We have been receiving hundreds of messages and fan mail from people saying they will make a point of eating in our café, and the table reservations have been coming in thick and fast, all because of you guys. There aren’t many restaurants that can say they have sales reps dotted across the globe the way we have. I feel truly grateful. We owe you big time.
P.S. You’re still barred.
Vegans greatly contributed to the success of a cafe that nobody would have heard of otherwise. Despite our tireless efforts to ruin this place, all we did was contribute to their business. All of our efforts could have been spent doing something positive for vegans instead of making us look bad. The White Moose Cafe is even selling anti-vegan T-shirts, continuing to profit from our short tempers.
This whole lesson can be summed up with a quote by George Bernard Shaw.
Never wrestle with pigs. You both get dirty, and the pig likes it.
In a previous blog, I mentioned a Buddhist story about how you should never get mad at an empty boat. The White Moose Cafe is a prime example of an empty boat.
There is already a stereotype about vegans that we are all pushy, judgmental, and confrontational. That doesn’t make people want to agree with us. Instead, we need to show contagious enthusiasm no matter how much people try to antagonize us. We must always set the example and amaze people with our compassion regardless of the circumstances.

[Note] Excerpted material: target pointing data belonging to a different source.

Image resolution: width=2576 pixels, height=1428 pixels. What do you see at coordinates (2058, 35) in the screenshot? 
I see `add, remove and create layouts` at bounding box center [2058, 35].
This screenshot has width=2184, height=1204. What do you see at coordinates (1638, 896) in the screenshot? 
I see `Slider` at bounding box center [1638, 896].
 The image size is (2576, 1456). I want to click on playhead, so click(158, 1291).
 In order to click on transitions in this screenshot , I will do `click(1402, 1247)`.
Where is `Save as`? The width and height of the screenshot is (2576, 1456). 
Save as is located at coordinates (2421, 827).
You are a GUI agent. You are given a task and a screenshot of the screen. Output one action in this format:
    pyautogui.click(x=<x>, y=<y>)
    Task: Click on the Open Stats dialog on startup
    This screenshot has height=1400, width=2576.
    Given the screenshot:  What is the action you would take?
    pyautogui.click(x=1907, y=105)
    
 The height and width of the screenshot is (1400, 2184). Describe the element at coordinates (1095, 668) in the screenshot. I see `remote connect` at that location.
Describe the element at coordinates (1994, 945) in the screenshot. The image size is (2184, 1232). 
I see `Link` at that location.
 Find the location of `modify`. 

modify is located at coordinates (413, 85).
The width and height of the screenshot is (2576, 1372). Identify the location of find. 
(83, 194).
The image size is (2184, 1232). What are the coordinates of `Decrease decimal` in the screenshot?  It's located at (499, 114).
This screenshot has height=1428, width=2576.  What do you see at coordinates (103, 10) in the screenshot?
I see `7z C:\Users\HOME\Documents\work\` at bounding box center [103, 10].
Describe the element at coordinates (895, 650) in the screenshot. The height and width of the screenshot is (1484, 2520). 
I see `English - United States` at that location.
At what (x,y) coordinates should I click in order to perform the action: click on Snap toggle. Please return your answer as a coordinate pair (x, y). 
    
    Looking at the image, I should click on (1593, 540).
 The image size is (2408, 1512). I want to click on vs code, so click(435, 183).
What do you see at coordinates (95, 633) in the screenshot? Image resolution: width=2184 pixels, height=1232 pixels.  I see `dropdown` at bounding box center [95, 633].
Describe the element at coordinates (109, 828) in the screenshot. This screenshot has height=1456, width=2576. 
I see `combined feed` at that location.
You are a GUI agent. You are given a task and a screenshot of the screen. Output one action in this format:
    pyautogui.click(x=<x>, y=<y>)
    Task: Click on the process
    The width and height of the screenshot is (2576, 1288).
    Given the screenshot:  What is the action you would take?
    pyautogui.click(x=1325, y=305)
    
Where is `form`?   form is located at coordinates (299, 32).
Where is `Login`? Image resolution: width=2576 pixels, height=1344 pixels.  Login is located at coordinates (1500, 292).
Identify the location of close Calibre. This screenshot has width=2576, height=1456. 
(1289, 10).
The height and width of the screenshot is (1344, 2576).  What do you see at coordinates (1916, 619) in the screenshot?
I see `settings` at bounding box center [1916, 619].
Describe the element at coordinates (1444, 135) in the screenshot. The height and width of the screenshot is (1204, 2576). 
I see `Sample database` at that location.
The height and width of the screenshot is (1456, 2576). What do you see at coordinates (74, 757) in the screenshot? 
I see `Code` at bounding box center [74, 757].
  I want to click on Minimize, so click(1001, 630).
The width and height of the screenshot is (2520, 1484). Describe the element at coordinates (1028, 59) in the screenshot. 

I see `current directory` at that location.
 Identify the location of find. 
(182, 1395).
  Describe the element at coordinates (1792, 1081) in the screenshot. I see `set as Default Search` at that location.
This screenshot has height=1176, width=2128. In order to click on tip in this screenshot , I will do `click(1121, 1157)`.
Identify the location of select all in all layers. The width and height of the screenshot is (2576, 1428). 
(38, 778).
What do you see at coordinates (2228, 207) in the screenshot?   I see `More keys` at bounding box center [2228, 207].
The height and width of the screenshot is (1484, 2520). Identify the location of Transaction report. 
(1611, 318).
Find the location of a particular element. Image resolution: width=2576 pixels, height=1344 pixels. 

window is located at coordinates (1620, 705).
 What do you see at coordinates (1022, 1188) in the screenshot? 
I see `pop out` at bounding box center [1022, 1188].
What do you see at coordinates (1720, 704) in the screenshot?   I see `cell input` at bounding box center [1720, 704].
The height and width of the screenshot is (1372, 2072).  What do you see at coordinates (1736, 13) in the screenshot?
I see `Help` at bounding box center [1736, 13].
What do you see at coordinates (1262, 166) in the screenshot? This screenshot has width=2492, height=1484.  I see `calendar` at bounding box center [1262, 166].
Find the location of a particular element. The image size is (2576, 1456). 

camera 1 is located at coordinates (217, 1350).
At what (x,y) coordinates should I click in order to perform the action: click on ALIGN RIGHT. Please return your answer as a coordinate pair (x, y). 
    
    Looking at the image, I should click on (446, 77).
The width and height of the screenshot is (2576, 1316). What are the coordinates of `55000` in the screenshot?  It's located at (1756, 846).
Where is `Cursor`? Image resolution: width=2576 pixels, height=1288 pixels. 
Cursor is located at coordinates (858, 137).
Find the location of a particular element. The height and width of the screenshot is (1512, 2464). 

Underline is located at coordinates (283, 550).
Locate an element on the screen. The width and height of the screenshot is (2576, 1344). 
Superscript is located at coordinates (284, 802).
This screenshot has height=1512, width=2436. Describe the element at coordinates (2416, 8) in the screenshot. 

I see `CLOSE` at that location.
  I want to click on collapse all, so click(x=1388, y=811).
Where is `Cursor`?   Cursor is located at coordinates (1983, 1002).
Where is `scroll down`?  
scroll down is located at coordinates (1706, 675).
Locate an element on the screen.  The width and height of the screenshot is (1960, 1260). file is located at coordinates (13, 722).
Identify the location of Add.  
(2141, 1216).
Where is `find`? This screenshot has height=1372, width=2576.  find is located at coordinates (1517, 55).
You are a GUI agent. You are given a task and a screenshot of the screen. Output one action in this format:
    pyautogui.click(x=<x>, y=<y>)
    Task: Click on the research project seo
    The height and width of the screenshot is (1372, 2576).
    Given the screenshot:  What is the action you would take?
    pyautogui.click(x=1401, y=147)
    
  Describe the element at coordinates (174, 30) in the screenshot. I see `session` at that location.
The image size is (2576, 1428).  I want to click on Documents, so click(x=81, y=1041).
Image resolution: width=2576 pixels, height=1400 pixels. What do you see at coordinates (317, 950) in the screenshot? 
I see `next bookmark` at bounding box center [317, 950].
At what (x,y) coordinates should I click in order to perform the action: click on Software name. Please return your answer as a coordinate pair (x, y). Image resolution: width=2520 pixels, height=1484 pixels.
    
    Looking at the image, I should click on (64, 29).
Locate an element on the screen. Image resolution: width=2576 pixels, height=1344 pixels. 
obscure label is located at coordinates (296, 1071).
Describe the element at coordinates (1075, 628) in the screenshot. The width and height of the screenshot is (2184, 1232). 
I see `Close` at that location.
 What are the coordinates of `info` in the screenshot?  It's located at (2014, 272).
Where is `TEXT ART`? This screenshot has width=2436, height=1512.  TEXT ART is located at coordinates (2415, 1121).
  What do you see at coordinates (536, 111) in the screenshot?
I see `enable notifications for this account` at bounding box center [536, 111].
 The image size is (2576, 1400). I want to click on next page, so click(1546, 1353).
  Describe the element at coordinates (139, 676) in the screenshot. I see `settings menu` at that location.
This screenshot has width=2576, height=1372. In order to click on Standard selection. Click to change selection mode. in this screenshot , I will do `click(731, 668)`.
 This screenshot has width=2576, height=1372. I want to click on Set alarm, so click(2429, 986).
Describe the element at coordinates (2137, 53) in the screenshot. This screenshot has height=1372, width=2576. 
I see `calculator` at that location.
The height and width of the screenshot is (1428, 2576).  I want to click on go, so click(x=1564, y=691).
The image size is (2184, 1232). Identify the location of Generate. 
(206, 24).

People will follow.
We absolutely need to be kind to other vegans.
I have connected with so many vegans around the world since I started my blog. I have loved interacting with these people, and I have had so many positive supportive conversations, but at the same time I have been appalled at the way we occasionally treat one another.
A few examples:
Ethical vegans trying to prove superiority over other “lesser” vegans.
High-fat low carb vegans, arguing with raw vegans, arguing with junk food vegans.
People storming out of groups and leaving six paragraph diatribes about their experiences.
Heated debates about whether pets should be vegan.
Various competitions to determine who is the supreme vegan.
Frequent heated debates about honey, B12, wool, horse riding, etc.
Remember that we are all vegans, and none of us are perfect. Regardless of why we are vegan, how long we have been vegan, what type of vegan diet we consume, we have to support each other. If we want to promote veganism and change the world, we must start by working together and rallying behind a common goal.
I admitted before that I am not perfect, but I hope you forgive me for the mistakes I have made. I promise you that every day I strive to be better than the day before and if we accept each other despite our imperfections, there is no limit to what we can accomplish.